Wechters nickte. »Deine Vermutung trifft zu. Er hat ihr am Ende einfach die Nase zugehalten. Beim ersten Mord hatte er dem Opfer nicht nur die Luftröhre, sondern auch die rechte Halsschlagader durchtrennt. Ein Anfängerfehler. Was das heißt, kann man sich unschwer vorstellen. Vielleicht war er geschockt. Vielleicht auch überrascht, als ihm klarwurde, dass er die ganze Sauerei irgendwie wieder loswerden musste. Es dürfte Stunden gedauert haben, das Blut aufzuwischen und die Spuren zu beseitigen. Es sei denn, er verfügt über ein eigenes Schlachthaus oder einen Raum, zu dem niemand jemals Zugang hat.«

»Natürlich hast du recht«, sagte sie mit vollem Mund. »Aber ich glaube nicht, dass er die Methode ausschließlich aus praktischen Überlegungen gewechselt hat.«

»Sondern?«, fragte Wechters zurück.

»Er versucht, seine Phantasien zu befriedigen. Das Durchschneiden der Kehle war dazu nicht geeignet. Wahrscheinlich hat es ihn abgestoßen. Er experimentiert noch. Und er entwickelt sich weiter. Es geht ihm um Kontrolle. Die Methode mit dem Klebeband ist dafür geradezu ideal. Er kann sein Opfer bestrafen, wann immer er will, er kann es quälen, ihm die Luft zum Atmen nehmen und dann wieder Gnade walten lassen. Schon ein kleiner Druck seiner Fingerkuppen entscheidet über Leben und Tod. Das erregt ihn. Gut möglich, dass sie auch im Moment ihres Todes noch ein letztes Mal vergewaltigt worden ist. Schwer zu sagen, ob er diese Tötungsart beibehalten wird, aber es würde mich wundern, wenn er zu seiner ersten Methode zurückkehren würde.«

Wechters verzog keine Miene, aber die Frischlinge starrten sie mit offenem Mund an.

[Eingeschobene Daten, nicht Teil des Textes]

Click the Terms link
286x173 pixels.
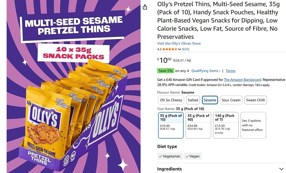[x=230, y=71]
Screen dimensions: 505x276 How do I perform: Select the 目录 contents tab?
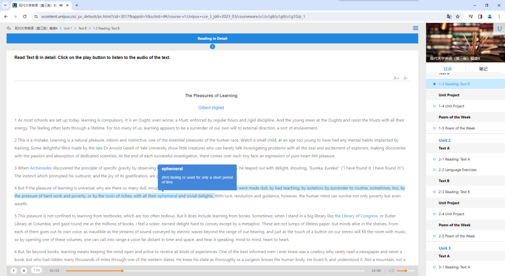tap(447, 69)
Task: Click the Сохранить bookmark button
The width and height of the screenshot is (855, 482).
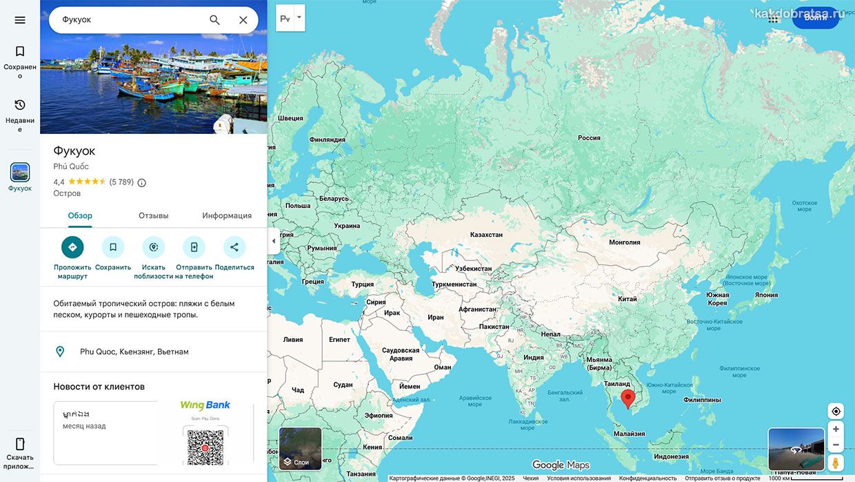Action: coord(113,247)
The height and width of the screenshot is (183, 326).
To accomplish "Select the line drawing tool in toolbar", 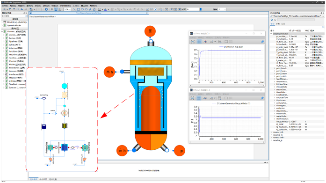I will [x=74, y=9].
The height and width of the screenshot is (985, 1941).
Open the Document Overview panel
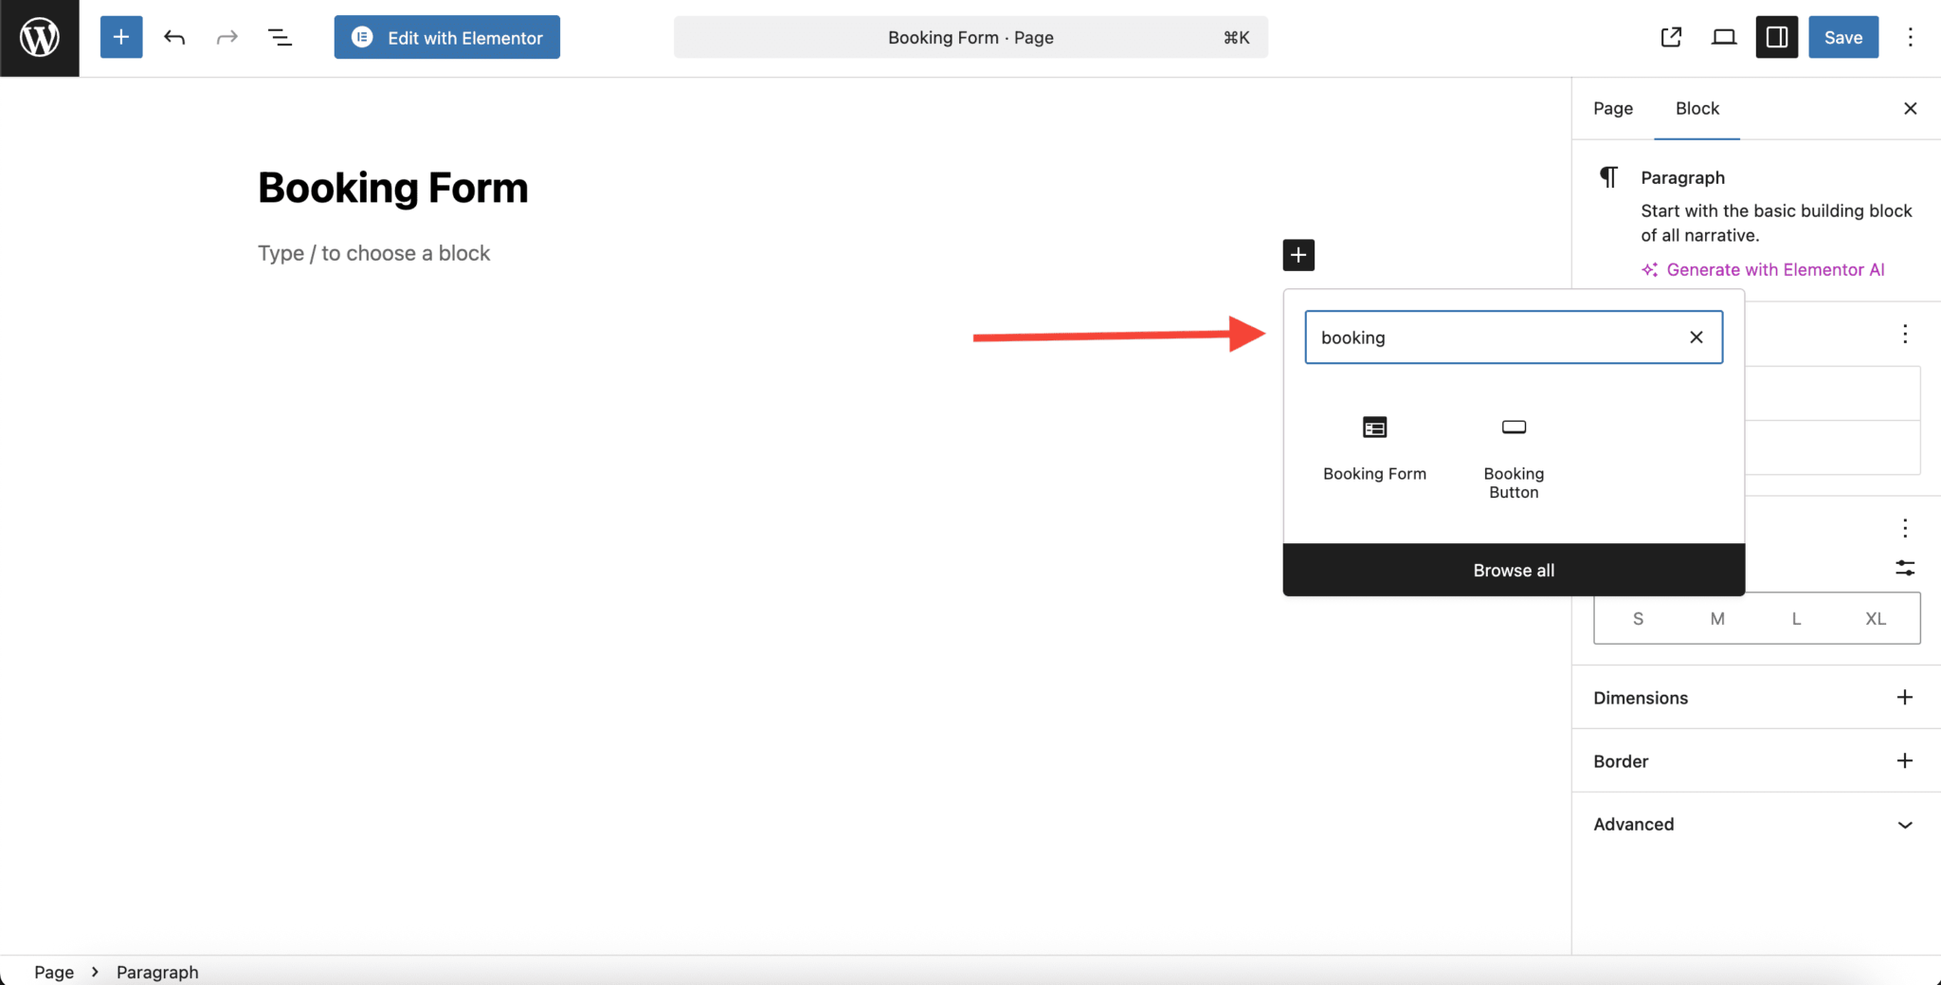pos(281,37)
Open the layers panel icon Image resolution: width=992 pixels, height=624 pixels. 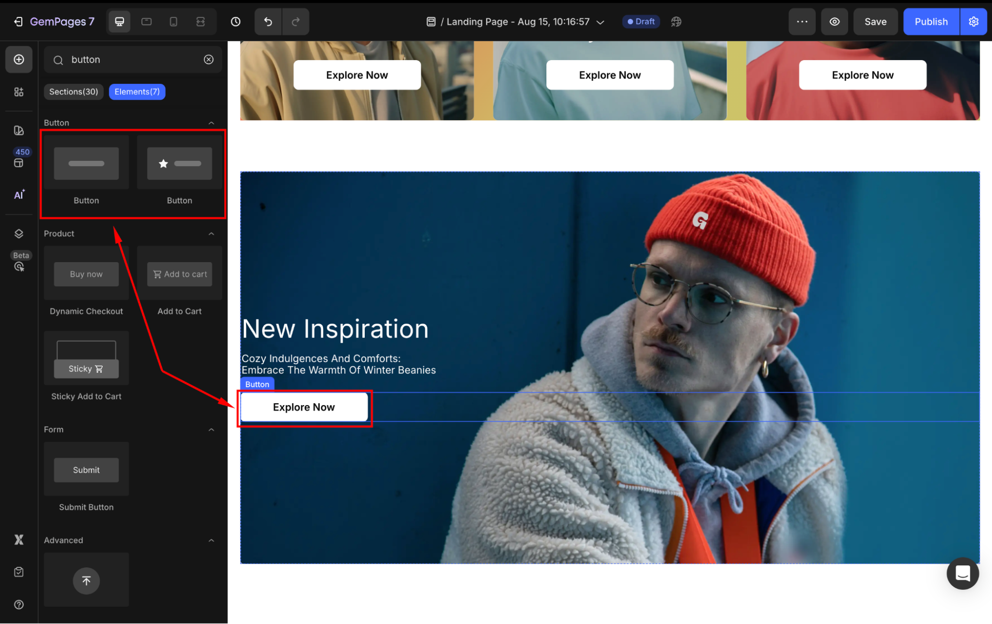[x=19, y=233]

»Wenige Tage später hat er dann Johanna van Ahsen entführt«, unterbrach Krüger die Stille. »Aus ihrem Haus in Feudenheim. Wie er das angestellt hat, ist uns bis heute nicht klar. Nach Aussage Ihres Bruders wurde sie vor Jahren von einem Stalker bedroht und war daher im Besitz einer Schusswaffe. Eine Walther P22. Da wir die Pistole nicht fanden, müssen wir davon ausgehen, dass der Täter sie an sich genommen hat. Wie bei den beiden anderen Fällen fanden wir keine verwertbaren Spuren. Was keineswegs heißt, dass wir nichts gefunden hätten.« Das Bild, das die Leinwand färbte, zeigte einen kleinen gepflegten Vorgarten und eine dunkelgrün gestrichene Haustür. Auf dem Weg, der zur Tür führte, standen dicht aneinandergedrängt an die dreißig Spurenziffern. »In unmittelbarer Nähe der Haustür stieß die SPUSI auf zwölf Zigarettenstummel. Weiterhin auf drei verschiedene Kaugummis, zahlreiche Fasern und Fussel sowie auf mehrere Haare, darunter auch ein Hundehaar. Bei jedem der Objekte fand sich eine andere DNA. Wir sind uns sicher, dass sie der Täter bewusst zurückgelassen hat, um uns in die Irre zu führen. Er fand das wohl witzig, wir natürlich weniger.«

»Was für eine Art von Hund?«

»Das haben wir uns natürlich auch gefragt. Nach Ansicht unserer Experten stammt das Haar von einem Jack-Russell-Terrier, einer Hunderasse, die sich leider großer Beliebtheit erfreut. Allein in Mannheim gibt es Hunderte davon. Wir haben dennoch versucht, die Dateien der Hundesteuerzahler mit unseren Sexualstraftätern abzugleichen, sind aber nur auf zwei Übereinstimmungen gestoßen, die beide ein Alibi vorweisen konnten. Selbstverständlich dachten wir nicht, dass der Täter so dumm sein könnte, am Tatort ein Haar seines eigenen Hundes zurückzulassen. Wahrscheinlich hat er es irgendwo aufgesammelt, um es uns später als Beweismittel zu präsentieren. Trotzdem wäre es hochinteressant, zu wissen, wo er dieses Haar aufgetrieben hat.« Er ließ kurz seinen Kopf kreisen, und das Knacken, das die Bewegung auslöste, war bis in die letzte Reihe zu vernehmen. »Letztendlich sind unsere Ergebnisse ernüchternd. Sämtliche Zeugenaussagen und Spuren haben sich irgendwann als Sackgassen entpuppt, ebenso die Befragung der üblichen Verdächtigen. Bislang scheint ihn niemand bei seinem Treiben beobachtet zu haben, und alles, was wir gegenwärtig tun können, ist warten.«

Lena Böll stellte ihre Kaffeetasse auf die Tischplatte zurück. Als sie den Blick hob, waren die Augen der Anwesenden nicht mehr auf Krüger, sondern ausnahmslos auf sie gerichtet. Sie seufzte.